Residents of the Capitol Hill neighborhood of Seattle recently found themselves the recipients of a white supremacist literature distribution. Someone had gone up and down streets in the area on June 30, placing racist postcards on the windshields of cars parked along the street.
The postcards were designed to exploit gay pride events held in Seattle the previous weekend, including the 40th annual Seattle Pride Parade and Seattle PrideFest 2014, the latter held only a few blocks from where the postcards were distributed. The postcard fronts featured a rainbow image, the word “Seattle,” and the phrases “Rainbow Pride” and “40 YEARS of fabulous,” the latter a reference to the parade.
However, the back of the postcards was starkly different, displaying in large letters the white supremacist slogan “’Diversity’ is a code word for white genocide.” The postcard text claimed anti-racists are “anti-white” and that they support non-whites “pour[ing] into EVERY White country” to intermarry with whites, thus extinguishing the white race. The pride-related front was simply camouflage for the racist message on the back.
This message was not random but rather the standard language used by white supremacist supporters of the “Mantra.” The “Mantra” is a white supremacist propaganda campaign based on the idea of endlessly repeating certain language and select slogans in the hopes that whites will eventually be receptive to them. The two most common slogans associated with the “Mantra” are “Anti-racist is a code for anti-white” and “Diversity is a code word for white genocide,” both of which appear on the Seattle postcards.

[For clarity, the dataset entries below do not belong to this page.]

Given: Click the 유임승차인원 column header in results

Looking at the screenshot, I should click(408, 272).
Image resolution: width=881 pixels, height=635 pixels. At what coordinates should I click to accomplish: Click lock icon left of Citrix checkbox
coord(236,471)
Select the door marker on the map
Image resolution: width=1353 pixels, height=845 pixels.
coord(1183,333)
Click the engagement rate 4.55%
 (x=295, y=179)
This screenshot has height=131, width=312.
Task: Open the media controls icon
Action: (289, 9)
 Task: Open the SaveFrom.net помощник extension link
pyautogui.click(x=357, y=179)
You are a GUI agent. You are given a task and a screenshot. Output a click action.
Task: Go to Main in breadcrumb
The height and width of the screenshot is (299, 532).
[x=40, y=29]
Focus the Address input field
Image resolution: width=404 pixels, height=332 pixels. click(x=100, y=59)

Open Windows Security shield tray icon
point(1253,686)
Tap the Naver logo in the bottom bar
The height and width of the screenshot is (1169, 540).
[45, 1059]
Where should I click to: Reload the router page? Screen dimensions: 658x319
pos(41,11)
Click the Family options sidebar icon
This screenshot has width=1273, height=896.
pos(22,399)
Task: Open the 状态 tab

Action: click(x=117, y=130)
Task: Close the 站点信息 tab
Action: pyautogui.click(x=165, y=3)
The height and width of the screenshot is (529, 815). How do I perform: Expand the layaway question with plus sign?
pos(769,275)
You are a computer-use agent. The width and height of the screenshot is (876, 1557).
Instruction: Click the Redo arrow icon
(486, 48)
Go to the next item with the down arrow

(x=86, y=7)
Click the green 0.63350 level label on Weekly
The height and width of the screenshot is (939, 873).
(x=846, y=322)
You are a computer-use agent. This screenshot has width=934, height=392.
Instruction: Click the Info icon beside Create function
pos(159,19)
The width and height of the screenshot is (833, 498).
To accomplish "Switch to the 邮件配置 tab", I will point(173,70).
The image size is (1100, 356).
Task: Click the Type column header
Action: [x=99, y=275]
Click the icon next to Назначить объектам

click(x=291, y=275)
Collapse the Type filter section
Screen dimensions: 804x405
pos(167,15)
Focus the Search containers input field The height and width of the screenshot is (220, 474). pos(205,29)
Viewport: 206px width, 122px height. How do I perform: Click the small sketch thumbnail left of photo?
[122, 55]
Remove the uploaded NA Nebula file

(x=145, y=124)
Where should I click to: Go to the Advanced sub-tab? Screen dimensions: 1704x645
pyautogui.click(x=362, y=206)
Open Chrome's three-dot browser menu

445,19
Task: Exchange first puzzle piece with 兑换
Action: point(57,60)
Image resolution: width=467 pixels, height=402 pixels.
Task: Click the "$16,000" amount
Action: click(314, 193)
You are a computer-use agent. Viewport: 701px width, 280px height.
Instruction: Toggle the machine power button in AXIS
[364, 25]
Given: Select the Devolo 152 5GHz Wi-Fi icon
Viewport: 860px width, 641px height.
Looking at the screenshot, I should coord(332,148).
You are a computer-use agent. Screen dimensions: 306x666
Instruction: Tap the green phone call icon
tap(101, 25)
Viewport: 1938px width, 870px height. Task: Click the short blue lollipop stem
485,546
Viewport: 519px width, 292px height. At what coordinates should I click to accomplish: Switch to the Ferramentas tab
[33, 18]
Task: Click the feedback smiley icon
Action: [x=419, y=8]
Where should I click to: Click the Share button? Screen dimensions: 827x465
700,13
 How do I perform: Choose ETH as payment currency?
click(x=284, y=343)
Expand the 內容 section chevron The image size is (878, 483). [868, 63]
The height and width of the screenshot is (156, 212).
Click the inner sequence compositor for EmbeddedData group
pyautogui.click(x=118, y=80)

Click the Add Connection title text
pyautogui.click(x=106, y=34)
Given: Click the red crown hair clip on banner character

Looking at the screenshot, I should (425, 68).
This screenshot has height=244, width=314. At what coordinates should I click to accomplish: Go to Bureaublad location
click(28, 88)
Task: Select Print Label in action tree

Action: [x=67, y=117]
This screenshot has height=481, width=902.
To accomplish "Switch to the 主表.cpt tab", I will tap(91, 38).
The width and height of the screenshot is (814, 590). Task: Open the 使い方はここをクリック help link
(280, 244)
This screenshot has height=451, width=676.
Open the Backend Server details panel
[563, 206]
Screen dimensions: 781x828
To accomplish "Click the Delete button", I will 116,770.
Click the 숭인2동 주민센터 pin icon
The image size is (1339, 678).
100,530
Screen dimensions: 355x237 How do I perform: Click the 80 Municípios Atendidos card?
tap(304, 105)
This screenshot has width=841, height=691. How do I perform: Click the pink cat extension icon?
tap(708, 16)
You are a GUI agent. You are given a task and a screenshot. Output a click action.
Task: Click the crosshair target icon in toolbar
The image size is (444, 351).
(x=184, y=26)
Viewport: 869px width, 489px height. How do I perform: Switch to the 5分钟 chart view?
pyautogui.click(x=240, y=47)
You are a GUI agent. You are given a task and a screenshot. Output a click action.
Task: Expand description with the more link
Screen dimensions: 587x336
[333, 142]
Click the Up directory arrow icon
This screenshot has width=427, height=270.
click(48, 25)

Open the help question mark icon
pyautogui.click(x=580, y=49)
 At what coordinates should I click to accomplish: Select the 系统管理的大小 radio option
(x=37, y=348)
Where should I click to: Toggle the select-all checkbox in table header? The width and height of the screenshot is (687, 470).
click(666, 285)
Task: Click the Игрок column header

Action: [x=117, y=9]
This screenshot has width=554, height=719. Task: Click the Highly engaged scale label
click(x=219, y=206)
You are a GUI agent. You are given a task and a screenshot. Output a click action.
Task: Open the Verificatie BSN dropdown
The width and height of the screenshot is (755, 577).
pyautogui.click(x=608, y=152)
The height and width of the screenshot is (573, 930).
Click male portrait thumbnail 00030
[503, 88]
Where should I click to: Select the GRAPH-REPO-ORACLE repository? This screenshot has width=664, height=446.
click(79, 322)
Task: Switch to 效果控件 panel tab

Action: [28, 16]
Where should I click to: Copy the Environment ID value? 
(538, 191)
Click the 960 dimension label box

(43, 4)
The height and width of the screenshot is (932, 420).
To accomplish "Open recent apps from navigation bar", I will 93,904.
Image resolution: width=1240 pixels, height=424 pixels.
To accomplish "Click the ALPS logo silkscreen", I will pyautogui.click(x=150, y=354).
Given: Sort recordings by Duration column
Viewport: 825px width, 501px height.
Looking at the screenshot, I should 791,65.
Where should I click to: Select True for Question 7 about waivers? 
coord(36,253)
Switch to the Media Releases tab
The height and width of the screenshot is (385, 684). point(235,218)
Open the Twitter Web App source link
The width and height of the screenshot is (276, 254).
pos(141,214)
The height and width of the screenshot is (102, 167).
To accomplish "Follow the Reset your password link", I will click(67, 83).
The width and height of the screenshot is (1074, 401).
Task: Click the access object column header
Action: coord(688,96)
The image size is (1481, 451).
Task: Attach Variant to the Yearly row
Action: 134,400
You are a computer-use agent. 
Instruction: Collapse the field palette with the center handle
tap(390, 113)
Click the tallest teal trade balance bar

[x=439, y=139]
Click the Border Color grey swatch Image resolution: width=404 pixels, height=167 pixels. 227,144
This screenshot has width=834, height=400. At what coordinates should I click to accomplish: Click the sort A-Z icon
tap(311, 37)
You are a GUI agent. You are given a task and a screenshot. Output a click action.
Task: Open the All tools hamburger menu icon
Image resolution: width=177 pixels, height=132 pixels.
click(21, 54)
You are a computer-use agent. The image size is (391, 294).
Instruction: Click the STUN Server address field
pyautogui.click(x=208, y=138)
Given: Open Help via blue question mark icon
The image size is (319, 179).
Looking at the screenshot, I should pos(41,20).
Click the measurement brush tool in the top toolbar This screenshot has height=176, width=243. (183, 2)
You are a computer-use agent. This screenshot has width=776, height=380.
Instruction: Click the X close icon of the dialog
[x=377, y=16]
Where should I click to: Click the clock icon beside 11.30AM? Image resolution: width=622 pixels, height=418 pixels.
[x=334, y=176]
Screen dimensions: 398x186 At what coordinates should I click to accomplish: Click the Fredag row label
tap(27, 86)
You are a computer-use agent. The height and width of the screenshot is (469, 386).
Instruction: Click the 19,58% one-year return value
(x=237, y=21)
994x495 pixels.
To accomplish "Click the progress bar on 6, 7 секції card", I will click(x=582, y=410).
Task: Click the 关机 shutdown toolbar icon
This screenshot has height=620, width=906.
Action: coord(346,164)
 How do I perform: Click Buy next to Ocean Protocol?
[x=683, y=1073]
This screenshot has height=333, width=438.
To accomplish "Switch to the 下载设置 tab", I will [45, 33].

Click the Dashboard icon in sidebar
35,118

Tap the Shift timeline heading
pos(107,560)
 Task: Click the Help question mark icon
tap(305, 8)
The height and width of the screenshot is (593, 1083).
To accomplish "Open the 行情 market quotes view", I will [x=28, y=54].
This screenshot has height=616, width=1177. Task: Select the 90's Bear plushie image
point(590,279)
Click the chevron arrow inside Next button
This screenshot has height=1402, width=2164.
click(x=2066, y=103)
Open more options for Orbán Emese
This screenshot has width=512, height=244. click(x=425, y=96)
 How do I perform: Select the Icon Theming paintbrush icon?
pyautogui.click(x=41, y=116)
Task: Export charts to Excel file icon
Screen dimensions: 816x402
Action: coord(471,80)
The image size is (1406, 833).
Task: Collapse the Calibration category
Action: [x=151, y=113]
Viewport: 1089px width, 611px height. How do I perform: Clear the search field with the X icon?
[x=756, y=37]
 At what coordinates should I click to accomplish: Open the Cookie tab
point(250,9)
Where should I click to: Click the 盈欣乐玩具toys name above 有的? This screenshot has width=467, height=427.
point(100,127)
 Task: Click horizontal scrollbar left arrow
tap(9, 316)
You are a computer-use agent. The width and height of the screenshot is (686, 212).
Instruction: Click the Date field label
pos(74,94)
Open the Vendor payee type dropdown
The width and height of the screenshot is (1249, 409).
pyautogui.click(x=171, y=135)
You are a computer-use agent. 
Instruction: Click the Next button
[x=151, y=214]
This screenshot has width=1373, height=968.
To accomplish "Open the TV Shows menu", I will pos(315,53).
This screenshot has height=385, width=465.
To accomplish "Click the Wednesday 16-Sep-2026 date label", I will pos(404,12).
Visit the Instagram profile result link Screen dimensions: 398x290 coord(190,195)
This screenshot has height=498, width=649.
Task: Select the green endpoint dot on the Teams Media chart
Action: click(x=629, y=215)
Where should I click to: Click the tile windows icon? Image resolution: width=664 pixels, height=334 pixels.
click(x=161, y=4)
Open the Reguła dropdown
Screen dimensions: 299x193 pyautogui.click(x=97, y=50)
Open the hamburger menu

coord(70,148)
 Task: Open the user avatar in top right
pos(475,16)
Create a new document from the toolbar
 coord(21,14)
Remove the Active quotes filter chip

In recent years, white supremacist use of “Mantra”-style propaganda has steadily increased, as racist activists display it on billboards, on freeway overpasses, as graffiti, and across the Internet. Just a few days after the Seattle incident, several white supremacists in Portland, Oregon, picketed the offices of an organization devoted to helping immigrants and refugees, displaying signs and banners that repeated the “Mantra” slogans.